• [Required tasks]
**a.** In the P99 forum post, rewrite the stretch from "I thought I" through "point & shoot.", changing "Glock" to "SIG".
**b.** Answer these questions from the P99 forum post:
(i) Which model did the poster hold at the local gun shop and find truly impressive?
(ii) Which of the poster's handguns is described as having no take-up?
(iii) What trigger weight did the AS trigger feel like at the halfway point?

• [Text excerpt]
# Considering P99-need advice.



## 2rott (Apr 15, 2007)

After reading your rave reviews of the P99, I stopped at my local gun shop to hold one. I've fired & owned dozens of handguns, but was truly impressed with the P99AS. My small hands fit well & possibly better If I could try the small backstrap.
I thought I would prefer the QA if I was to buy because I prefer the Glock; XD, or M&P action for defensive use. They're no brainers. Just point & shoot.
The AS I handled might work for me too. When I pulled the trigger back halfway, it cocked in a SA position. The trigger pull from this position still had some take-up & felt pretty safe before actually firing. Actually it felt like the actions I preferred, maybe a little better. Nothing like my 1911, with no take-up. The AS trigger at this halfway point felt like at least 5-6lbs. I think it would be safe to carry this way. When actually firing would all the shots bring the trigger to the same halfway SA mode & be the same?

• [Extracted information]
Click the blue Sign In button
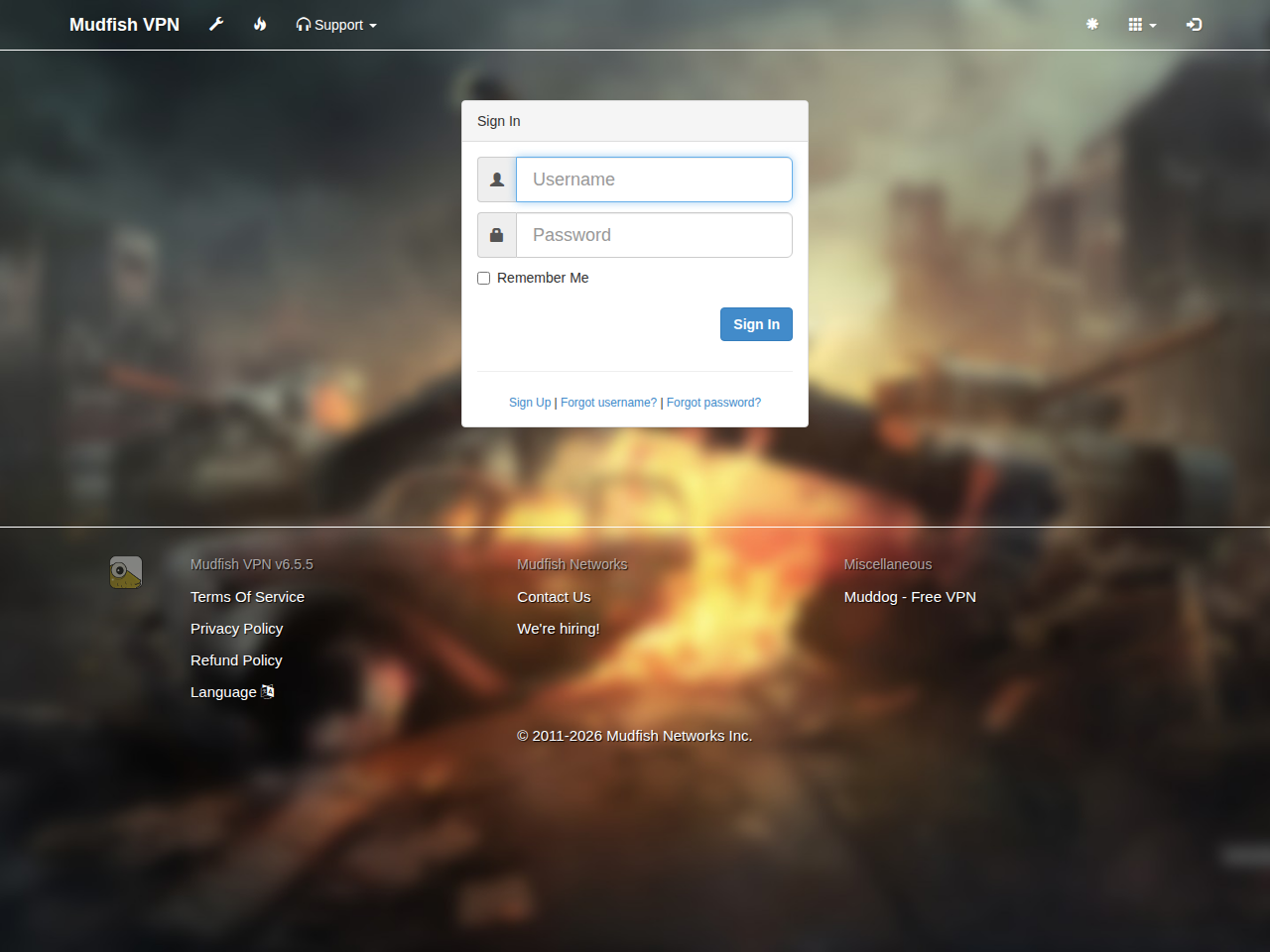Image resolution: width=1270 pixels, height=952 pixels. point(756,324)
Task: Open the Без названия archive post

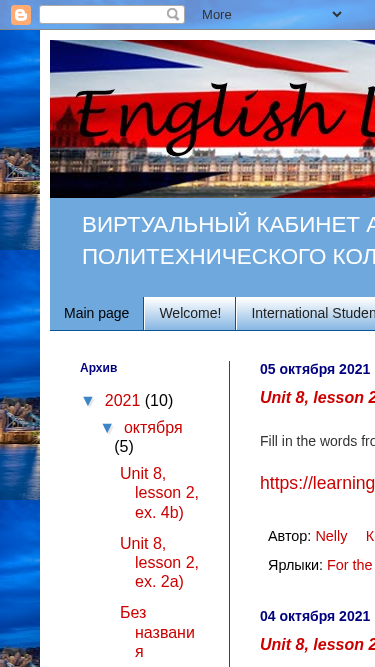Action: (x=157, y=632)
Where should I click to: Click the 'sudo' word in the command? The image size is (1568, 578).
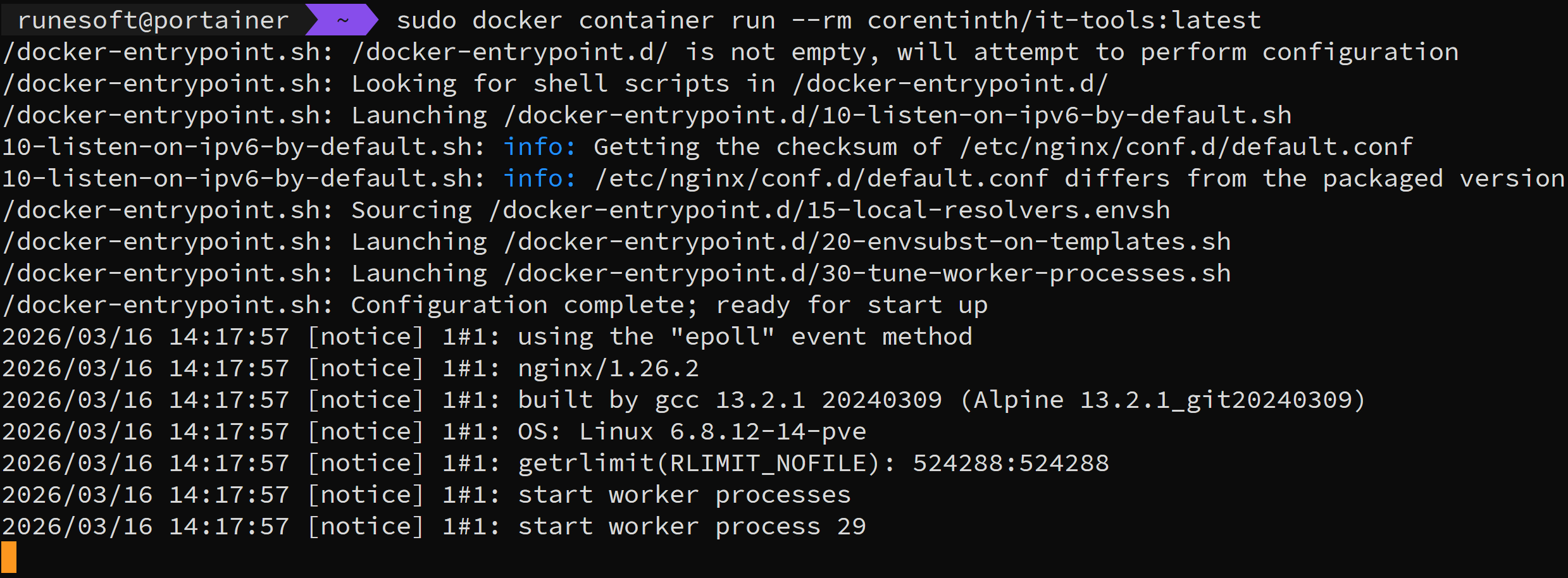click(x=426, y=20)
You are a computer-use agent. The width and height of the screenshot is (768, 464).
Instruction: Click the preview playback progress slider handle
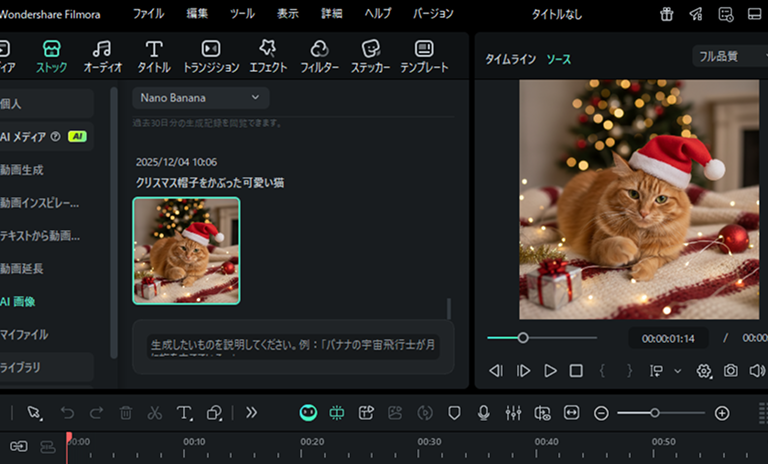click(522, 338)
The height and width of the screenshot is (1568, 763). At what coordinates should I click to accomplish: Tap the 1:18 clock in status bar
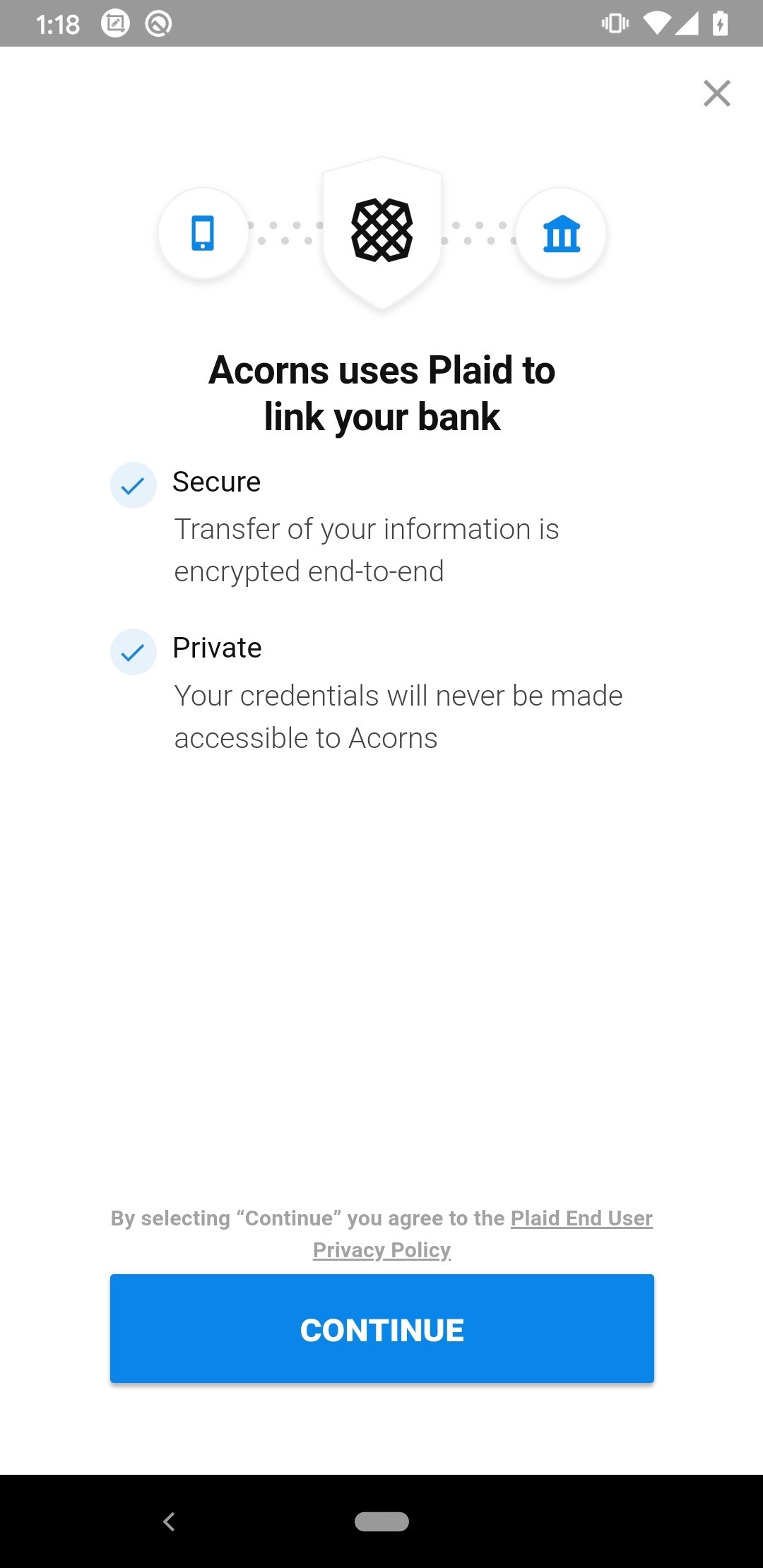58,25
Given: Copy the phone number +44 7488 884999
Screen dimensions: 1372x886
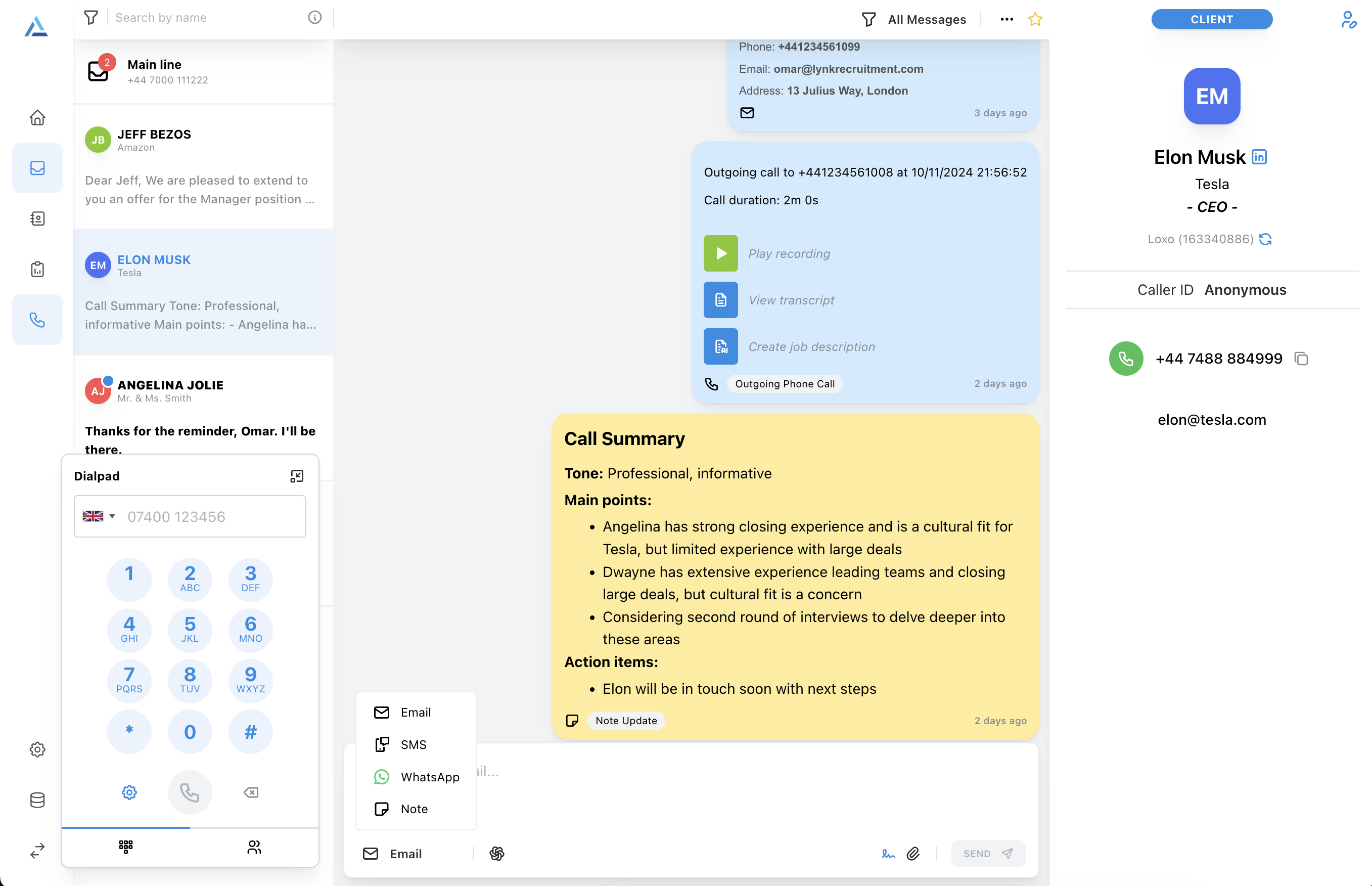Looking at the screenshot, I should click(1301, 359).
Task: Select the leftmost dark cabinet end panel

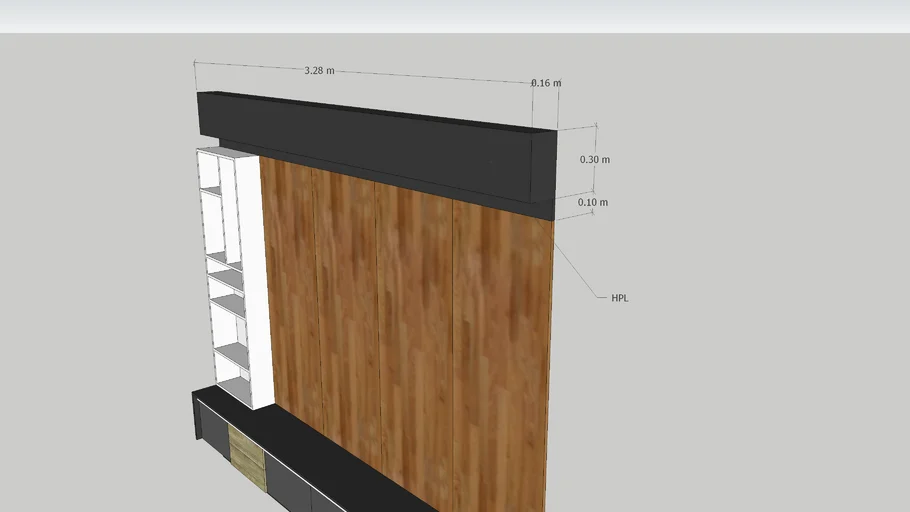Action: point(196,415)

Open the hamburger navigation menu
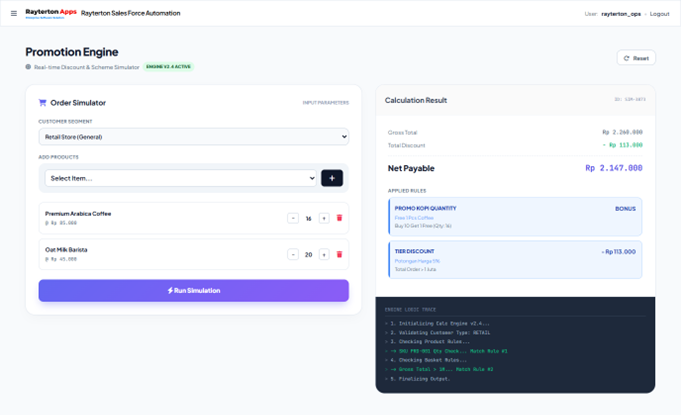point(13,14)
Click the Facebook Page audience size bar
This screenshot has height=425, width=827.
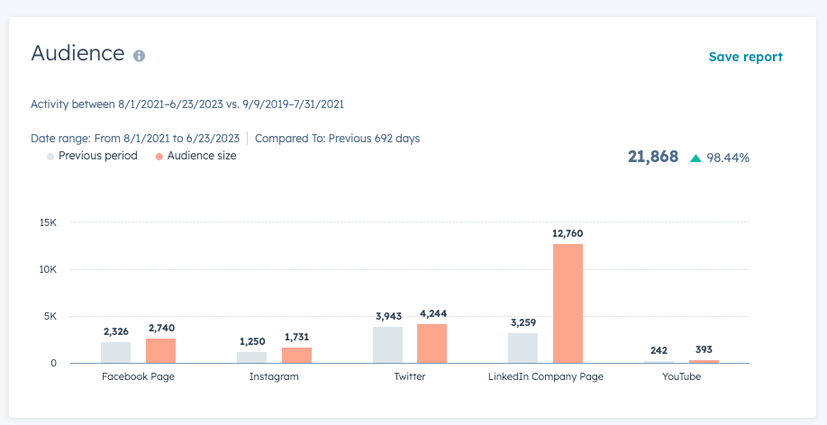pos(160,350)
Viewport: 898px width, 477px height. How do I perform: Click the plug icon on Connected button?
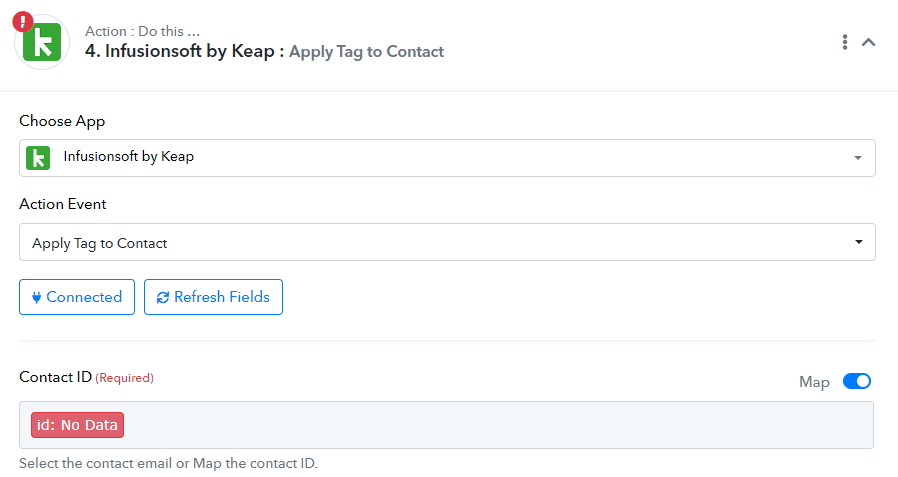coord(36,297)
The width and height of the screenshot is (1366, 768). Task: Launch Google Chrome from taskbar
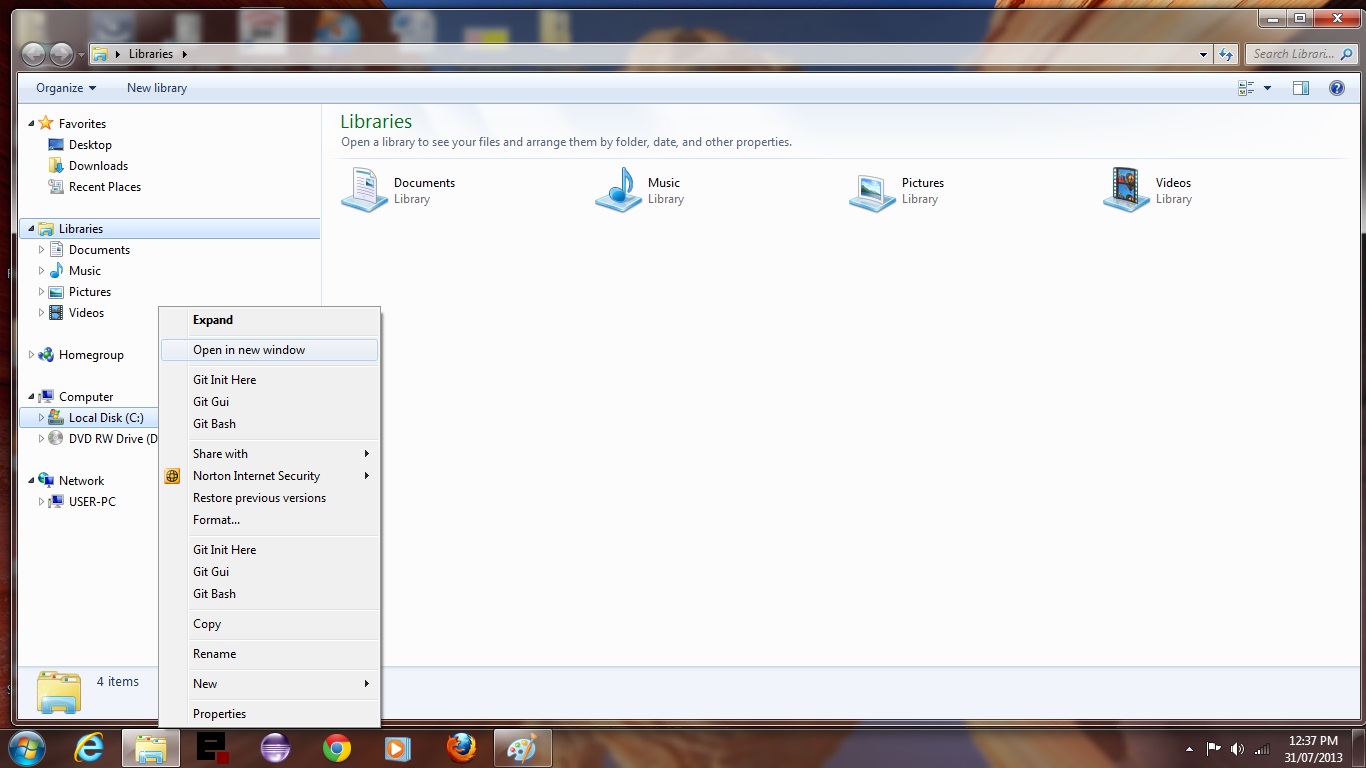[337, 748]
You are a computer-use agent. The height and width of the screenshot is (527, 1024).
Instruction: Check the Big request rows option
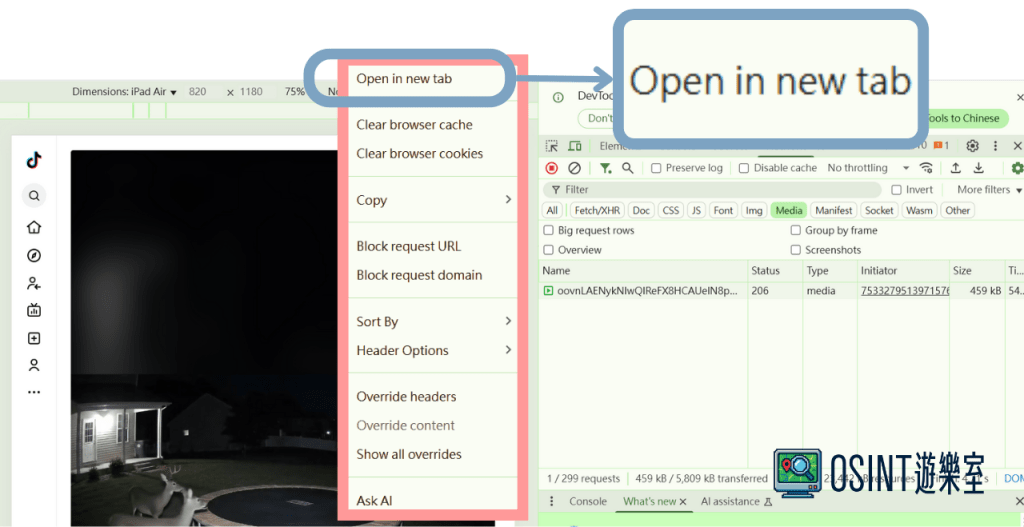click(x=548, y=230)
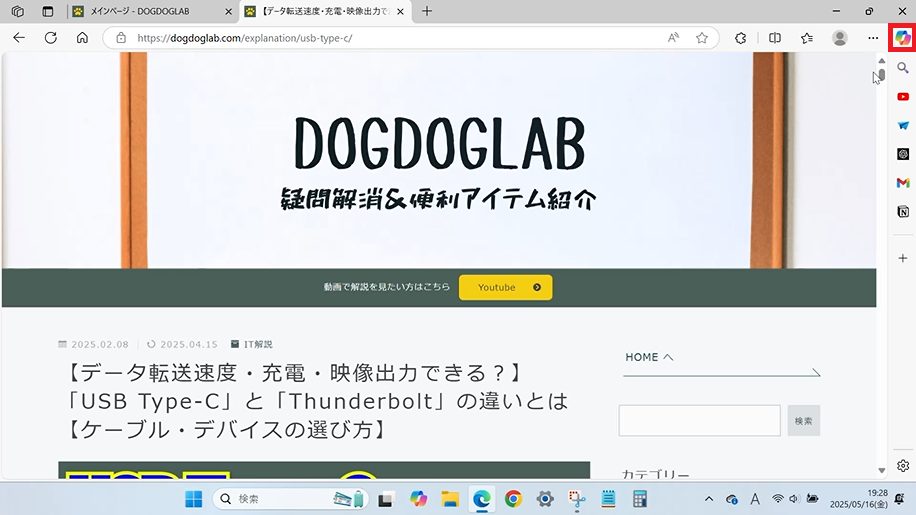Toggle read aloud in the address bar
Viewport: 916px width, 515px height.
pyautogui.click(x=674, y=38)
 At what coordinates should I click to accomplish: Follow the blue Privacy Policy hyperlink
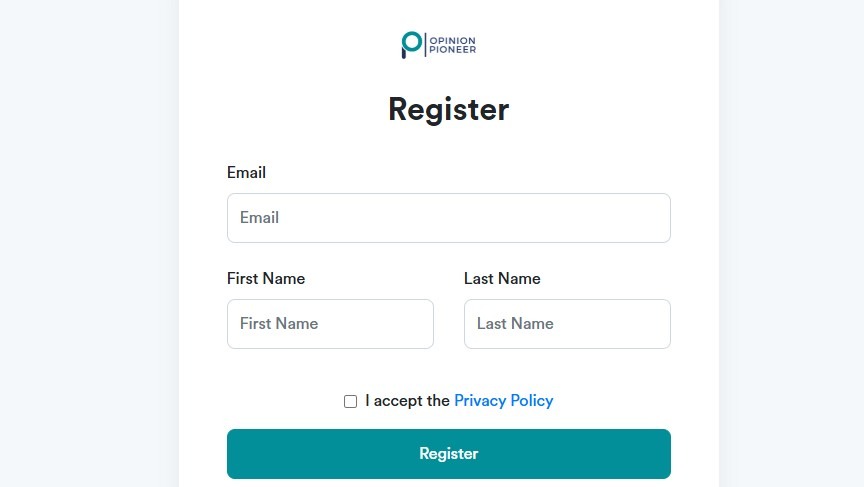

• [Exercise answers]
**a.**
I thought I would prefer the QA if I was to buy because I prefer the SIG; XD, or M&P action for defensive use. They're no brainers. Just point & shoot.

**b.**
(i) The P99AS.
(ii) The 1911.
(iii) At least 5-6 lbs.